Başbakan Erdoğan geçtiğimiz haftalarda patronların “emek sömürüsü” yaptığını söyledi. Erdoğan, kayıt dışı işçi çalıştıran, asgari ücretin bile altında ücret veren, işçileri işten atan patronları, “çalıştıracaksın, hakkını da vereceksin” sözleriyle azarladı. Başbakanın bu tavrı karşısında insanın “helal olsun başbakana”, “tam da işçi dostu” diyesi geliyor, fakat gerçekler hiç de öyle değil işçi kardeşler.
Erdoğan patronlara, kaçak işçi çalıştırmayın, işçileri işten atmayın ve asgari ücretin altında ücret vermeyin diyor.
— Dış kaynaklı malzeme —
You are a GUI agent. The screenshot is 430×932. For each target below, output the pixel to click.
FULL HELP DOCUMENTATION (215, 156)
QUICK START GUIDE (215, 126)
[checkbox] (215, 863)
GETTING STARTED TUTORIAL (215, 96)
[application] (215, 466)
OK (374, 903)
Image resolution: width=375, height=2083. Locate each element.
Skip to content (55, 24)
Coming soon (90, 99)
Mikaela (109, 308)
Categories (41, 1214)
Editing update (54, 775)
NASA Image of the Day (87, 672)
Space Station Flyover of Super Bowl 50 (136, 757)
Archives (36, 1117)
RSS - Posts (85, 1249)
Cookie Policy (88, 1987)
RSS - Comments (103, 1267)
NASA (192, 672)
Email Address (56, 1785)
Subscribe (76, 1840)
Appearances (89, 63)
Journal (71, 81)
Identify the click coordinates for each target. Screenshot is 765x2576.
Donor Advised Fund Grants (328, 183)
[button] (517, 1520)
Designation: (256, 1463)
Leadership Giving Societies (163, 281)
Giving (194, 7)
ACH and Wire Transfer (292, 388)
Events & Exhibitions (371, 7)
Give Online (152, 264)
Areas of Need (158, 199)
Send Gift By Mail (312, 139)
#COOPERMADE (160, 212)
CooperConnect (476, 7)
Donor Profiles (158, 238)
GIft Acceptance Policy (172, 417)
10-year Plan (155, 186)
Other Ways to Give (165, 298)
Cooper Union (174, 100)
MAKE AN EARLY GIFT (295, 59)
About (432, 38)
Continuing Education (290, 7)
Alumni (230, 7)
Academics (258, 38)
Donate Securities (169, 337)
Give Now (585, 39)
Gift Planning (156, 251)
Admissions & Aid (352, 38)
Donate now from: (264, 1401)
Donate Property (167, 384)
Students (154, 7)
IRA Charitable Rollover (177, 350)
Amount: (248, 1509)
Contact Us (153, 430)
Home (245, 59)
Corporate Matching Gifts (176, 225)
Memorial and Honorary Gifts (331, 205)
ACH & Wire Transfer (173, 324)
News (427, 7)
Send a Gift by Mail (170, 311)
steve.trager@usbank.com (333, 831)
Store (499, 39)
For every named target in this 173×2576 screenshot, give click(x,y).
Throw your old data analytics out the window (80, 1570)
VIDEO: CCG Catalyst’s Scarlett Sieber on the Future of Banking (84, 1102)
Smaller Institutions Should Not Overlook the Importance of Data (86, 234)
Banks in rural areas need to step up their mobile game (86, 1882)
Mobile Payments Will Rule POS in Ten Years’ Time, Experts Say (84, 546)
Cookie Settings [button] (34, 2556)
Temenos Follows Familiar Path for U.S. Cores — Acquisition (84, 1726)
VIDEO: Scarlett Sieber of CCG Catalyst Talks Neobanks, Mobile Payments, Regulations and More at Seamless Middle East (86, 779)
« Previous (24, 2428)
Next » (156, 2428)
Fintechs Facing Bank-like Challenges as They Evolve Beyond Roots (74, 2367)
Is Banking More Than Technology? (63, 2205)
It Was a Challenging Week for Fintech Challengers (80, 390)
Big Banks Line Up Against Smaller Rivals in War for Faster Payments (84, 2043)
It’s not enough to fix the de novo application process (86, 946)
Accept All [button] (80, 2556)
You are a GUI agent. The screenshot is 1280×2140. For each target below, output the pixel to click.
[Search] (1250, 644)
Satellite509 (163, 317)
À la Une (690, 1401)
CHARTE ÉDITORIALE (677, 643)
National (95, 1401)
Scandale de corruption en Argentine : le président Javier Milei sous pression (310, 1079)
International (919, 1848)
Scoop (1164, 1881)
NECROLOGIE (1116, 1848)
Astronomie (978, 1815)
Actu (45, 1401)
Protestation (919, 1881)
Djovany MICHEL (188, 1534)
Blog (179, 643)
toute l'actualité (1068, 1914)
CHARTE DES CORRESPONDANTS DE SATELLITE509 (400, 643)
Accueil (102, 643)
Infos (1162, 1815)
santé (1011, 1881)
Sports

Peki, başbakan bütün bunları neden söylüyor? Başbakanın amacı önümüzdeki dönemde yapılacak referandumda ve seçimlerde işçi ve emekçilerden yeniden oy almaktır. Yani başbakan bir yandan işçilerin güvenini kazanarak AKP’ye oy vermelerini istiyor, diğer yandan da mücadele etmenize gerek yok, ben sizin haklarınızı da patronlardan söke söke alırım diyerek bizleri mücadeleden uzak tutmaya çalışıyor.
Ancak kardeşler, başbakanın söylediklerine aldanmamalıyız. Asgari ücret almakla, sigortalı olmakla ve bir işte çalışmakla sömürü ortadan kalkmaz ki! Besbelli ki başbakana göre, bir patron eğer işçiye asgari ücret veriyor ve vergi kaçırmıyorsa “emek sömürüsü” yapmıyor, işçinin hakkını veriyor demektir. İşte kardeşler burada bir aldatmaca söz konusudur.
Patronların kâr düzeninde patron ile işçi sözde eşittir. Verilen ücret emeğin karşılığı olarak görülür. İşçi emeğini sunmuş, patron da buna ücret ödemiştir. Yani hakkaniyetli bir alışveriş söz konusudur! Ücret böylece işçinin emeğinin karşılığı olarak görülüyor. Bundan dolayıdır ki, Anayasanın 55. maddesi şöyle başlar: “Ücret emeğin karşılığıdır”. Bu tam bir aldatmacadır. Eğer ücret emeğin karşılığı olsaydı patronlar hiçbir zaman sermayelerini büyütemezler ve lüks içinde yaşayamazlardı. Ücret, işçinin patrona sattığı 8 saatlik işgününün yalnızca bir kısmının karşılığıdır.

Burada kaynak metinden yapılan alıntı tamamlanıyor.